Anyway, I'll break my opinion up to this point into the good (Pork) and the bad (Beef).  Bad news first, because my feelings on the book are best summarized by this sentence: "it sucked, but it was still pretty OK."

BEEF
1) I really hate the potboiler genre's ridiculous emphasis on one- and two-page chapters.  "Mommy, I wrote a chapter today!"  It's like when I'd pump my high school history essays up to the 14-point font, so I could fill a page faster than 12-point type would have.  Just as I artificially created a full two pages, Brown artificially creates suspense in the reading process without actually having as much suspense in the story.*

2) Brown's flashes of "Style!" really piss me off.  Boy, was I surprised to find out that Sophie has a mysterious past.  No kidding!  For someone who came up with some really convoluted codes and conspiracy theories, his character development is awfully transparent.

3) Also, those revelations are just unendingly self-congratulatory.  Does every chapter have to end with a cliffhanger?  Someone has a mysterious revelation, but he/she doesn't feel like sharing until after a chapter break?  Gee, you made me wade through a whole two-paragraph chapter before revealing your secrets.  Dan Brown, you are a magnificent bastard!

4) Okay, you know what?  If you want to write short chapters, so you can things keep moving along, artificially manufacture some suspense, and juggle the interweaving storylines, knock yourself out.  I give you permission to write two chapters per page.  I'll deal.  But don't number them.  Sweet phenomenal Christ, that drives me apeshit.  You're basically admitting that your readers have too short an attention span to read three actual chapters... but you want them to feel good about having read three chapters anyway.  "Hey, it's Chapter 112!  Dan Brown sure packs a lot of chapters into eighty pages."

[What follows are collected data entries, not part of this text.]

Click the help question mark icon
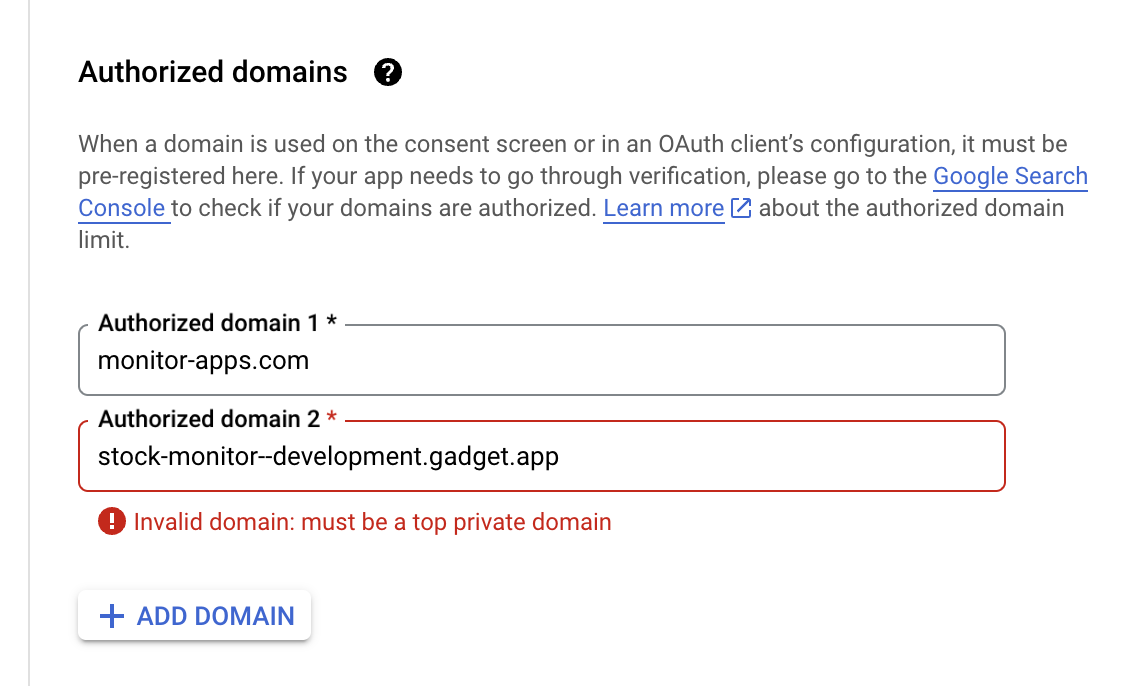 tap(387, 73)
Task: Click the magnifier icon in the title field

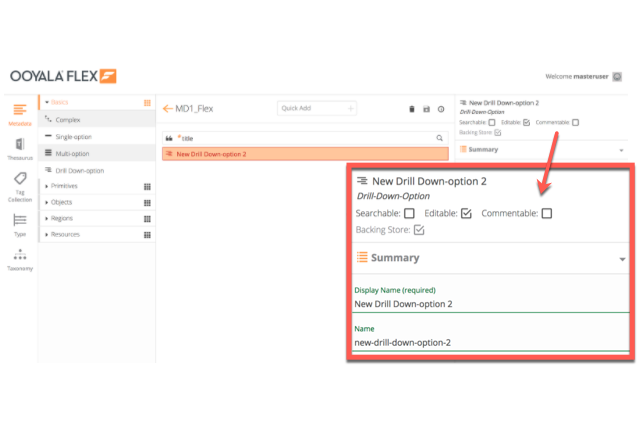Action: tap(439, 137)
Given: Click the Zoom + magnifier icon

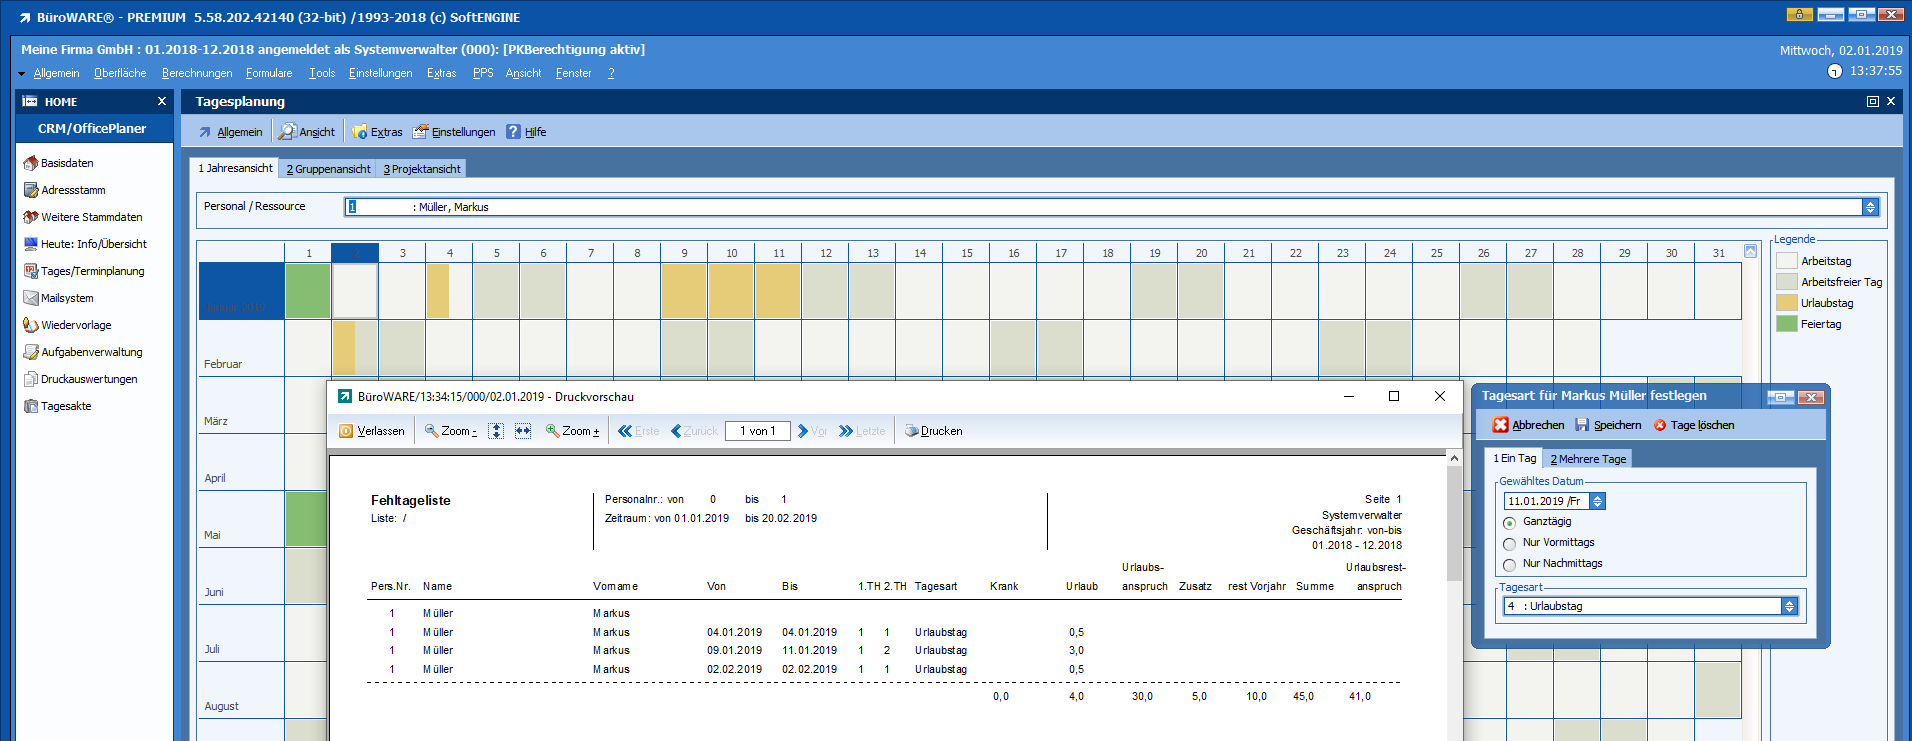Looking at the screenshot, I should [552, 431].
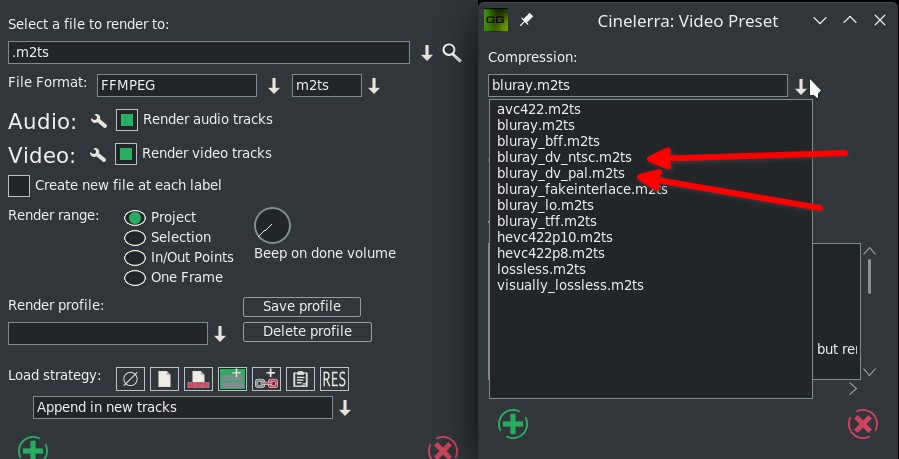Viewport: 899px width, 459px height.
Task: Select 'Paste at insertion point' clipboard icon
Action: pos(300,379)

5) Do people still say "what the devil?" in conversation?  How can a novel that takes place in the era of cell phones actually have that expression as serious dialogue?  What's next?  Is Robert Langdon gonna say "oh, fiddlesticks!" in the next book?  There's only two groups of people who should be licensed to say "what the devil?" without it being tongue-in-cheek: barbershop quartet singers and Civil War reenactors.  Langdon's not on either list.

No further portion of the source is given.